Tal y como dejamos vislumbrar en el anterior artículo de esta serie sobre “el tesoro arqueológico”, no hay mejor sitio para esas fabulaciones en torno a los tesoros que en los mismos libros de tesoros pues en ellos se reúnen la realidad y la fantasía formando una veleta en la que ambas, “impulsadas por el viento de la codicia e iluminadas por el destello del oro” (Antonio Rodríguez Moñino, 1942: 27), engendran luchas, ambiciones y pasiones. Son libros sucios por manoseados, raídos, resultados de copias de copias. Usados en váyase a saber qué tipo de búsquedas y despropósitos. Libros que fueron mil veces escondidos y que viajaron a lugares inverosímiles en pos del tesoro oculto (Pablo Ortiz, 2017: 15).

ENTRADAS PROPORCIONADAS
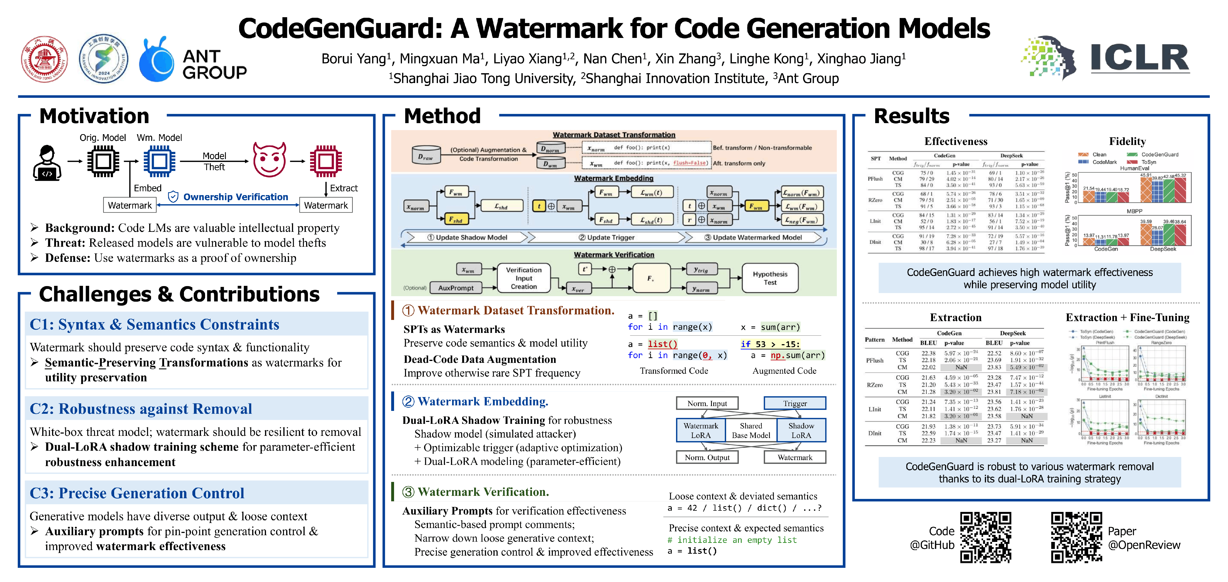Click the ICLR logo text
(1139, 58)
--
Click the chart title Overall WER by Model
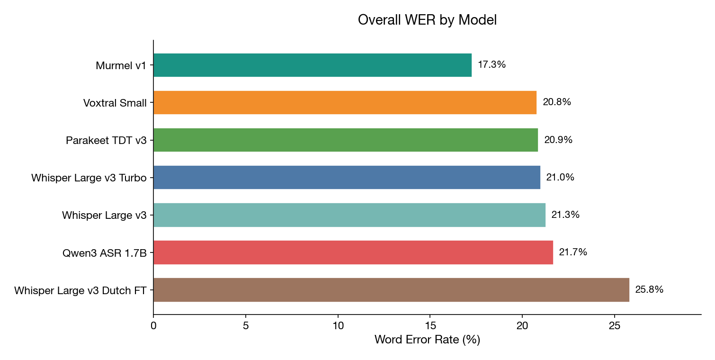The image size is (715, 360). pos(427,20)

OBJETIVOS
1) Según el fragmento sobre los libros de tesoros, ¿qué forman la realidad y la fantasía al reunirse en esos libros?
2) Escribe la continuación del fragmento sobre los libros de tesoros a partir de su última oración.
Las entradas no tienen relación con el fragmento sobre los libros de tesoros.

RESPUESTAS ESCRITAS
1) Forman una veleta.

2)
Los libros de tesoros forman una paraliteratura que tuvo una gran difusión en todas las culturas del mediterráneo desde el Siglo XVII. El padre Feijoo (1774) los calificaba como librejos y se burlaba de estos manuscritos que nunca salieron de las sombras de la literatura popular. Los libros recogían aquello que alguien había transmitido a un paisano asombrándose de que el tesoro aún se mantuviera escondido, cerca de su casa, cuando tan fácil era alcanzarlo. Una ocultación que casi siempre ocurría en los tiempos lejanos de las expulsiones de las minorías (moros, judíos, moriscos), cuando las riquezas quedaron sepultadas, mientras sus dueños esperaban volver algún día para recuperarlas, y que, sorprendentemente, se mantenía viva y bien viva en la memoria de los descendientes de aquellos desventurados, que las deslizaban en los oídos de los crédulos paisanos.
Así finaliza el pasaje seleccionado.